Top of SOURCE DOCUMENT
“Jacob left Beersheba and went toward Haran.” (Genesis 28:10)
Jacob of the Bible — he ran.
He ran from the comfort of home.
And from the people he loved.
He ran with the lie that it’s a birth order that’s needed to make him right in life.
That it’s the firstborn right that would set him right for life.
And when you somehow miss that order, or anything else you think you need to get ahead in life; you can somewhat struggle and strive, scheme and shove, so you can stay atop. So you won’t fall behind.
I know this face. I was, had been, and sometimes still am.
But that night, under the starry host and fifty miles away from home, Jacob in his utter aloneness and with his utmost forlornness,took a stone to lay his head.
He dreamt. And saw a stairway.
There at the very top of the ladder was God, speaking to him.
And this is where it gets me.
Sometimes we may run all we want.
Try all we can.
And still find ourselves: a fugitive.
A runaway staring from the bottom of the ladder figuring out how on earth we’d ever make it, a soul still circling crazy to save a sane seat in the supposed sweet spot.
The ladders in life — those meant to raise you higher, get you somewhere, make you someone, only get you tired in the pursuing. The steps don’t always stack up for those born without a silver spoon. But God, from the top of the ladder, speaks Jesus, who became the stairway, the bridge that crosses us over our biggest gulf:
“…the Son of Man, the One who is the stairway between heaven and earth” (John 15:1)
He speaks hope and whispers it into us:
Don’t try to be someone, do something, go somewhere.
Bottom of SOURCE DOCUMENT
CHECK YOUR UNDERSTANDING =
1. What three things does the reflection on Jacob say the ladders in life are meant to do?
2. Copy out the passage of the Jacob reflection between "That it’s the" and "lay his head.", inclusive, replacing "stone" with "rock".
3. According to the reflection on Jacob, how far from home was Jacob on the night he took a stone to lay his head?
Top of THE DATA
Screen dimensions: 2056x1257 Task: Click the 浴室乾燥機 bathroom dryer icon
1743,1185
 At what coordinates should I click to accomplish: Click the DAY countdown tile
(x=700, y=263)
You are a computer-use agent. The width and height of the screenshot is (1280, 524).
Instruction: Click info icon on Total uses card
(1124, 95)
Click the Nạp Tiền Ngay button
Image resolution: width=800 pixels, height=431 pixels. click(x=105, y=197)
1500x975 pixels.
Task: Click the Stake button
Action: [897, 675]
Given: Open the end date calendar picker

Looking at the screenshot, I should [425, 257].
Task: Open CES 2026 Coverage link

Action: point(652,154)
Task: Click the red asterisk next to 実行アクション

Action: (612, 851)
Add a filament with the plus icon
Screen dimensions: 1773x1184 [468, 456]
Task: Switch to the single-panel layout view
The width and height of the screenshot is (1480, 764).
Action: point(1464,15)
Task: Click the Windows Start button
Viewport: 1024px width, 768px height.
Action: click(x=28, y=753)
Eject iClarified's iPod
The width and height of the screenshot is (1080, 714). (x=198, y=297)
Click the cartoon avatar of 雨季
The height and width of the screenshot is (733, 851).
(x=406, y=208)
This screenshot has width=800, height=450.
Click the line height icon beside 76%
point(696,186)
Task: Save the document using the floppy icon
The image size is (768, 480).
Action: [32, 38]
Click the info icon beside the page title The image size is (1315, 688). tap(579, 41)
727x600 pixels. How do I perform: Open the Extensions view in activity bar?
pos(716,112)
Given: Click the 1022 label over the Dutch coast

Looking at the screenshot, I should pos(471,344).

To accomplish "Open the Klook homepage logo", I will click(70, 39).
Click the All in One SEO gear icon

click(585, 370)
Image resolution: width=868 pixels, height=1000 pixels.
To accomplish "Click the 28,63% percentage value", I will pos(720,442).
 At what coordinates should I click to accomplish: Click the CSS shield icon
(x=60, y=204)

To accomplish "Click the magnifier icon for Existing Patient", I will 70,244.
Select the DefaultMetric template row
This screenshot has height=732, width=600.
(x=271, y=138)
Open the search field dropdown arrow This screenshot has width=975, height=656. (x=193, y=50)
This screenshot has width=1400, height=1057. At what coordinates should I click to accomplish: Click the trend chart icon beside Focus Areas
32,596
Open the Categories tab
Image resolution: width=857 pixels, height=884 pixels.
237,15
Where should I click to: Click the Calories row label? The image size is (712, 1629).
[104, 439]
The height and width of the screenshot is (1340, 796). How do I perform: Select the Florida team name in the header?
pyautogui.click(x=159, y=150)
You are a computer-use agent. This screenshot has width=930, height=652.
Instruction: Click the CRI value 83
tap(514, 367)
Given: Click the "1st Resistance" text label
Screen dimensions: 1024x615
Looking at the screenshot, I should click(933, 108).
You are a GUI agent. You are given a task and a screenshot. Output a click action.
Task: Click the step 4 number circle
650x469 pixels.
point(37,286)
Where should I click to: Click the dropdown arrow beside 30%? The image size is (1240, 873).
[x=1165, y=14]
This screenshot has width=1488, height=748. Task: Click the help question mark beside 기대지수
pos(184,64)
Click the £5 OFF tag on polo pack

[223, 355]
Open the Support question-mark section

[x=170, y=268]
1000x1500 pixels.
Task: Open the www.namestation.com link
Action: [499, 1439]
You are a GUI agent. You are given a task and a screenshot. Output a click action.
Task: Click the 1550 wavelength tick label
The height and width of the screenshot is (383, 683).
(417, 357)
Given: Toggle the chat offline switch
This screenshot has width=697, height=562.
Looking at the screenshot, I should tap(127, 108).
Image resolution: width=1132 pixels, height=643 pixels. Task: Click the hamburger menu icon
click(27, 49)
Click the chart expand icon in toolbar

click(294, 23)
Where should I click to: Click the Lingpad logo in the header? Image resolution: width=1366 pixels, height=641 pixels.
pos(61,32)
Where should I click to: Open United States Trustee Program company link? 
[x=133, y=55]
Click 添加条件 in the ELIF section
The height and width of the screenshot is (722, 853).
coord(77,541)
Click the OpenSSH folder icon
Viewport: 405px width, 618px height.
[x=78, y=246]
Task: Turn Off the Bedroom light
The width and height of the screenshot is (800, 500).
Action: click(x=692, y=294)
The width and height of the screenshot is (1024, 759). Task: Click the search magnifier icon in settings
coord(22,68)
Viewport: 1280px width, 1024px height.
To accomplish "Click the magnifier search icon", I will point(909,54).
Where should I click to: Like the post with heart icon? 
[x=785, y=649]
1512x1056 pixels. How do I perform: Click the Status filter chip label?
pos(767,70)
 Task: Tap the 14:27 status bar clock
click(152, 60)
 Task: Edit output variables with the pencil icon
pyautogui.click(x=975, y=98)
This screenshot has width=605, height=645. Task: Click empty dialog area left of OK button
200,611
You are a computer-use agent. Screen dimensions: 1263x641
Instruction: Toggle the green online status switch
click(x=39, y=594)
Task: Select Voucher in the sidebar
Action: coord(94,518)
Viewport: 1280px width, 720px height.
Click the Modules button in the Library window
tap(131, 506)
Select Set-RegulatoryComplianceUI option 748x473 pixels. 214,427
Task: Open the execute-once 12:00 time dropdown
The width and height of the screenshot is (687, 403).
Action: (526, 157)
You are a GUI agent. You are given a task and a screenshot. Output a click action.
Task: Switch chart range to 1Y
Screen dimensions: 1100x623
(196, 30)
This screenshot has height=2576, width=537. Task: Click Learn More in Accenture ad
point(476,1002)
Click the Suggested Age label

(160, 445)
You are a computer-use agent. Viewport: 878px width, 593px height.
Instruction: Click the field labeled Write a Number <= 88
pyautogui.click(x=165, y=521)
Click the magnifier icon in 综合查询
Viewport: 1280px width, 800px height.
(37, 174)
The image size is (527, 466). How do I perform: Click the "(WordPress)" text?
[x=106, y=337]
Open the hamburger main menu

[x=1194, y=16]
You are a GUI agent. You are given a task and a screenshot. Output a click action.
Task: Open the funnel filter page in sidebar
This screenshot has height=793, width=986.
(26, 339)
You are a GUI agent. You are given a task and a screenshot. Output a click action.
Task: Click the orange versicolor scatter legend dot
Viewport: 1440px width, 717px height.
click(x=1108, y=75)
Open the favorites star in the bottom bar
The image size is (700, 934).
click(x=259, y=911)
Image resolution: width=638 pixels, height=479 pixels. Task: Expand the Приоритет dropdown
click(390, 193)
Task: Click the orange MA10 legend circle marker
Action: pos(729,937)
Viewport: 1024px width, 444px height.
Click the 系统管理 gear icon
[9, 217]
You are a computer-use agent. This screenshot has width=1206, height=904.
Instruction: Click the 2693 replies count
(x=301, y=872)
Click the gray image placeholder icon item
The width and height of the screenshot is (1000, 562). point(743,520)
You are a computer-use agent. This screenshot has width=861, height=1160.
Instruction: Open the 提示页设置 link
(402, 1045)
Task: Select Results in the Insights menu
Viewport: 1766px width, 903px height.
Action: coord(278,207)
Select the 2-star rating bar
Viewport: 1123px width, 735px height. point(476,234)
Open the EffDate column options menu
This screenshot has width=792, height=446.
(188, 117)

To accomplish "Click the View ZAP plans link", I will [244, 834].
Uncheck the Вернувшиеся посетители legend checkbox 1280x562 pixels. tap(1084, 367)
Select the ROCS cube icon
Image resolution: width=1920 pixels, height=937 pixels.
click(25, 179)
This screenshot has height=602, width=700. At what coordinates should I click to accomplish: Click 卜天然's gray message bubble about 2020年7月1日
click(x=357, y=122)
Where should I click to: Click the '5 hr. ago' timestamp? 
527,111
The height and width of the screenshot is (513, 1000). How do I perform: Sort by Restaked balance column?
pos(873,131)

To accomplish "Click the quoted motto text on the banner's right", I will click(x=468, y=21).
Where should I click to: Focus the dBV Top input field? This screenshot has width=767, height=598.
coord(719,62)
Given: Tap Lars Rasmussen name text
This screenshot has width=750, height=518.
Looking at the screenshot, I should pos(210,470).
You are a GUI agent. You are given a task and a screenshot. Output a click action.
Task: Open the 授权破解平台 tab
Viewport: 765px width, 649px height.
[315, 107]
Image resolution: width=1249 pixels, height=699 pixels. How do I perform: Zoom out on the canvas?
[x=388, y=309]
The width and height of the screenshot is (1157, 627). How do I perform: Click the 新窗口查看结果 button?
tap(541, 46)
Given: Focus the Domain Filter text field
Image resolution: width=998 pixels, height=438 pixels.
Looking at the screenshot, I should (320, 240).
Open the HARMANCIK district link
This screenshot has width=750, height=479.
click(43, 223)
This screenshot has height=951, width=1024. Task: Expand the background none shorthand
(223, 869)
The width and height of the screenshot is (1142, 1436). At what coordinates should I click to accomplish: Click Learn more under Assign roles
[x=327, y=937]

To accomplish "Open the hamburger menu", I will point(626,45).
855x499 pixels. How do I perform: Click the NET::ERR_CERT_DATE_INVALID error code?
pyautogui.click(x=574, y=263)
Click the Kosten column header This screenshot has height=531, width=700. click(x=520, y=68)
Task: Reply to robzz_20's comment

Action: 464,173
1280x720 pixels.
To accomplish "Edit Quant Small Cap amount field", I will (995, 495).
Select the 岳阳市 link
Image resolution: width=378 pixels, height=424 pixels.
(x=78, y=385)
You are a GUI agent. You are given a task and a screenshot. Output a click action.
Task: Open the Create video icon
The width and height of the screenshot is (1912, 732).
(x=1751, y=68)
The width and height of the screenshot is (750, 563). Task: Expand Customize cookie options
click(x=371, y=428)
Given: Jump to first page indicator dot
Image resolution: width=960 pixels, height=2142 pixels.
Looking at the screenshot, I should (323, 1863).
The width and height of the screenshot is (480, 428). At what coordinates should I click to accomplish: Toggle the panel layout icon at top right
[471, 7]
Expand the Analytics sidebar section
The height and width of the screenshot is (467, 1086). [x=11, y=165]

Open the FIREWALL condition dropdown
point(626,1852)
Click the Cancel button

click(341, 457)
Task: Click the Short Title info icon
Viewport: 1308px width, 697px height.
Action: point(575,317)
Bottom of THE DATA
SOLUTIONS =
1. Raise you higher, get you somewhere, and make you someone.

2.
That it’s the firstborn right that would set him right for life.
And when you somehow miss that order, or anything else you think you need to get ahead in life; you can somewhat struggle and strive, scheme and shove, so you can stay atop. So you won’t fall behind.
I know this face. I was, had been, and sometimes still am.
But that night, under the starry host and fifty miles away from home, Jacob in his utter aloneness and with his utmost forlornness,took a rock to lay his head.

3. Fifty miles.